Secondo un''antica storia indiana:
Sei ciechi furono portati al cospetto di un elefante e fu chiesto loro di descriverlo.
Il primo toccò la zanna e disse: è una lancia! Il secondo toccò una zampa e disse: è un albero! Il terzo toccò la coda e disse: è una corda! Il quarto toccò la proboscide e disse: è un serpente! Il quinto toccò un orecchio e disse: è un ventaglio!
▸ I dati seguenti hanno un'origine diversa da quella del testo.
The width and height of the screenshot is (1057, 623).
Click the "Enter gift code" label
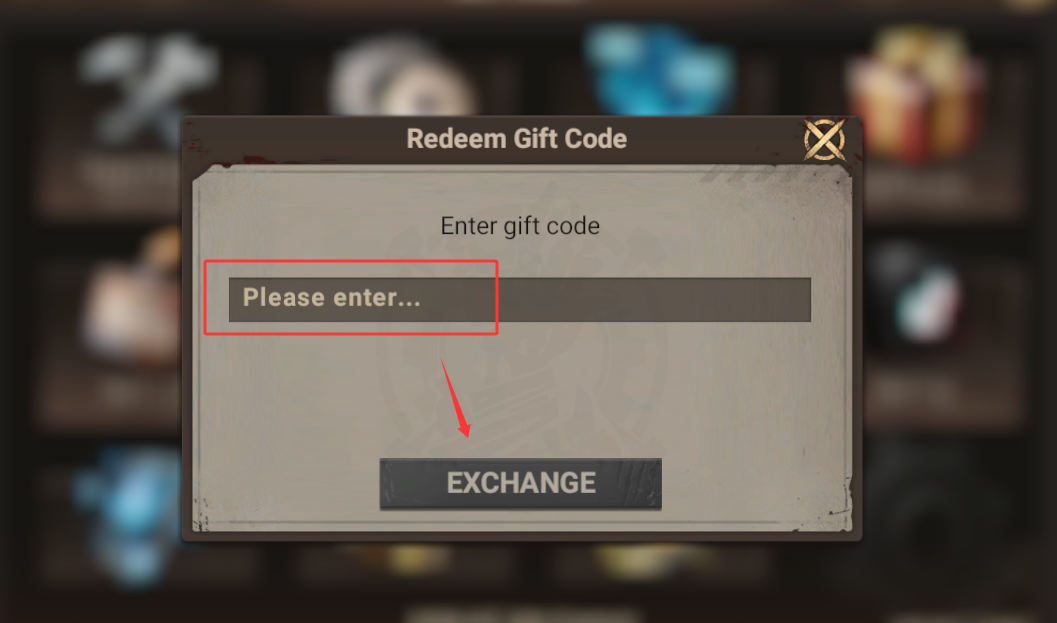pos(520,226)
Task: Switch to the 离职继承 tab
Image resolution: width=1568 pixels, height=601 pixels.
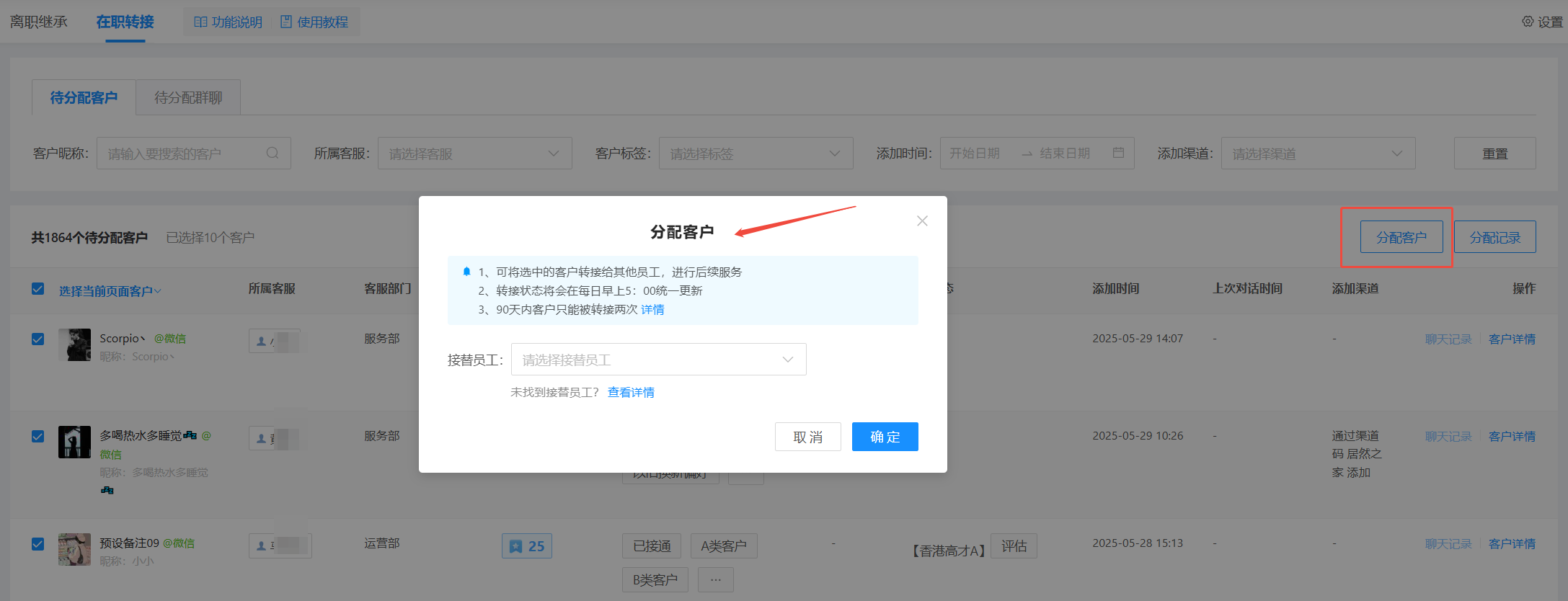Action: point(39,22)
Il quinto toccò un fianco e disse: è un muro!
Nessuno di loro descrisse correttamente l’elefante, ma se uniamo tutte le loro impressioni, potremmo avere una descrizione che si avvicina molto alla realtà.
Descrivere la salute di una comunità è un problema altrettanto complesso.
La salute è qualcosa che non si vede e che può essere definita e osservata in modo diverso dai soggetti in base alle differenti culture, valori, età, stato di salute, “punti di vista”…
Per valutare i bisogni i bisogni di salute di una comunità è quindi importante sviluppare un processo di analisi che preveda l’utilizzo di più metodi e la partecipazione dei diversi attori sociali.
A Cesena, nell’ambito dell’elaborazione del locale Piano per la Salute si è adottato un percorso di analisi partecipata dei bisogni di salute.
Il Piano per la Salute
“La salute è un bene fondamentale per l’individuo e per la collettività” con queste parole si apre il Piano Sanitario Nazionale 1998-2000 che auspica la realizzazione di un patto di solidarietà per la salute che impegni e responsabilizzi le istituzioni sanitarie e gli altri attori sociali della comunità a lavorare insieme per la tutela e la promozione della salute.
Molte persone, ancora oggi, credono che la loro salute dipenda dalla disponibilità ed efficacia dei Servizi Sanitari e che la tutela della salute sia da delegare ai medici e agli amministratori sanitari. I dati epidemiologici mostrano che i bisogni di salute ed i fattori causali che hanno un potenziale impatto sulla salute della comunità, sono solo in minima parte sotto il controllo del Servizio Sanitario, i principali determinanti della salute sono di natura sociale, ambientale ed economica e solo con l’intervento dei diversi settori della società si possono affrontare con successo.
Interventi volti a ridurre le condizioni di povertà e di esclusione sociale, iniziative finalizzate a promuovere il ruolo sociale dell’anziano, interventi a sostegno delle famiglie che assistono malati cronici e disabili, una pianificazione urbanistica che tuteli le aree verdi e migliori la sicurezza stradale, interventi a favore dello sviluppo del volontariato… sono solo alcuni esempi di azioni, realizzate da soggetti non sanitari, che possono portare a miglioramenti sostanziali dello stato di salute dei cittadini.
Per migliorare lo stato di salute e rispondere ai bisogni dei cittadini è necessario quindi, spostare l’attenzione dalle politiche di servizi sanitari alle politiche di salute, realizzando interventi intersettoriali che coinvolgano attivamente le diverse categorie sociali della comunità (politici, cittadini, organizzazioni di volontariato, scuola, sindacato, imprenditori, operatori sociosanitari, mondo della comunicazione…..) e siano orientati ad un obiettivo comune: il miglioramento della qualità della vita, in particolare per coloro che vivono in condizioni svantaggiate.